Vendida como Criadora del Rey Alfa - Capítulo 1372
- Inicio
- Todas las novelas
- Vendida como Criadora del Rey Alfa
- Capítulo 1372 - Capítulo 1372: Chapter 127: Motivos Cuestionables
Tamaño de Fuente
Tipo de Fuente
Color de Fondo
Capítulo 1372: Chapter 127: Motivos Cuestionables
Miré sin comprender mi teléfono una vez que terminé la llamada con Niva. La instructora de Zara estaba en camino, pero no podía sentirme tan aliviado como quería.
Estaba haciendo lo mejor que podía para absorber todo lo que Niva me había dicho, pero sin duda era mucho para asimilar. Ya estaba tambaleándome al aprender sobre la infancia de Zara, así que que me dijeran que un reino plagado con más magia que los reinos de Luz y Oscuridad combinados era abrumador.

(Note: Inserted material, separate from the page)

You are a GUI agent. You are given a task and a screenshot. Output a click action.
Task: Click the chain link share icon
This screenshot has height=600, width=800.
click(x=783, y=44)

—Niva está en camino —le dije a Eva, que estaba cuidando a Zara—. Nos va a ayudar a entrar en Embervale para salvar a nuestra hija, pero vamos a necesitar las piedras lunares más puras para llegar allí.
Los ojos grises de Eva se agrandaron.
—Eso va a requerir muchas piedras lunares —dijo gravemente, pero luego un destello de esperanza cruzó su rostro—. Por lo que entiendo, el palacio de Egoren tiene un gran suministro de piedras lunares. Tal vez si se enteran de tu situación desesperada, estarían dispuestos a proporcionarte suficientes para llegar a Embervale.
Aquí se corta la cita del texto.